╭─ MATERIAL SHOWN

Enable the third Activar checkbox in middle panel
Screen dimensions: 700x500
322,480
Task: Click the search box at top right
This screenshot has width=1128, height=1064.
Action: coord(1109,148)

╰─

## EXERCISE DIRECTIONS:
Exactly and only the lines from the one containing "Task: Click the search box at top right" to the end of the entries above are to be written out.

## WRITTEN ANSWER:
Task: Click the search box at top right
This screenshot has width=1128, height=1064.
Action: coord(1109,148)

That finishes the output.